Snowden told investors the company is rethinking how it will ramp operations back up after the pandemic shutdown, adding, “Tragically, we have lost three of our own valued team members to the coronavirus.” He said the company will be “really thoughtful around how we ramp back up what our operating model looks like.” He said reducing or eliminating cash transactions is definitely on the radar.

“(The casino industry is) probably the last out there that transacts only in cash,” Snowden said. “So we’re working with our regulators right now to see if we can really accelerate this digitalization of payments on our properties.” He said the company also is rethinking direct-mail marketing to cut production and postage costs, amid “rethinking everything that we had been doing and need to do on a go-forward basis.”

Penn National has taken several steps to preserve liquidity while its operations are shut down.
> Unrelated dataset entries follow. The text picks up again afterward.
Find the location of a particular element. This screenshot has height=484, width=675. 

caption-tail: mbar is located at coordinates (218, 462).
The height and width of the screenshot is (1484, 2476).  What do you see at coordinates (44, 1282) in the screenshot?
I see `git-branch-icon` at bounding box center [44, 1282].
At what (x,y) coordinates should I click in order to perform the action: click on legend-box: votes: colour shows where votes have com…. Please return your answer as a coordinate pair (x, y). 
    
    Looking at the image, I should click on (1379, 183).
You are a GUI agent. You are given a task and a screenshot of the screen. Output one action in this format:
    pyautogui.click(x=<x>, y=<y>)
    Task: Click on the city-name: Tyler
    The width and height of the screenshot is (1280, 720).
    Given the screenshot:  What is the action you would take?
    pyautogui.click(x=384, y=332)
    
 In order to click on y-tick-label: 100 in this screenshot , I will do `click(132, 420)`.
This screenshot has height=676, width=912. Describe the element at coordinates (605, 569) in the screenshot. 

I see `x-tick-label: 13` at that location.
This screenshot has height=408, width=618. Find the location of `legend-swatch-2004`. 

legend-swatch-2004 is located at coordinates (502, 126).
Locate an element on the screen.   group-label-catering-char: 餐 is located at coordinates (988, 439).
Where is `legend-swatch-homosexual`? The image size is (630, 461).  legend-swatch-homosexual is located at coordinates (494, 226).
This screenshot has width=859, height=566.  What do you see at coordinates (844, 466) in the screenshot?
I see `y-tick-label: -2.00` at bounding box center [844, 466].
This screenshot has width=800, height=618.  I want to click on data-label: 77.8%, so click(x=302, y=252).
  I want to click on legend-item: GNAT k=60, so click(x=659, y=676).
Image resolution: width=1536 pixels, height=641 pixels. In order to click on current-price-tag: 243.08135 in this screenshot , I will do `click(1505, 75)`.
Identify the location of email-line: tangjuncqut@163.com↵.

The company has launched a new debt offering, and is projecting $250 million will be raised through new debt due in 2026.

Penn National Gaming’s combination stock sale and debt offering grew by more than $100 million last week, with the operator predicting proceeds of $600 million from the transactions.

The company priced more than 16.6 million shares of the company’s stock at $18 per share, which could bring in $300 million. Another $300 million will be raised through a 2.75% convertible debt that comes due in 2026, according to CDC Gaming Reports.

Penn National operates 41 properties in 19 states.

As a result of the current crisis, Snowden said, he believes more U.S. states will legalize sports betting, and the expansion will accelerate as states seek to recoup casino tax losses.

“We think that this legalization process that is happening at the state level stands to accelerate,” Snowden told CNBC in an appearance on the network’s Power Lunch program on May 7, “and we really think we’ll benefit from that, because we operate in more states than any gaming company in the world.”

DraftKings CEO Jason Robins made similar comments to CNBC last month. “I think once the pandemic is under control, and maybe some of the economic impacts that result from it become problematic for state budgets, you could see more focus on things that will generate tax revenues,” he said. “That’s not now. There’s a time and place for that later, but I do think there might be an opportunity to engage with states that previously have been on the fence about passing legislation.”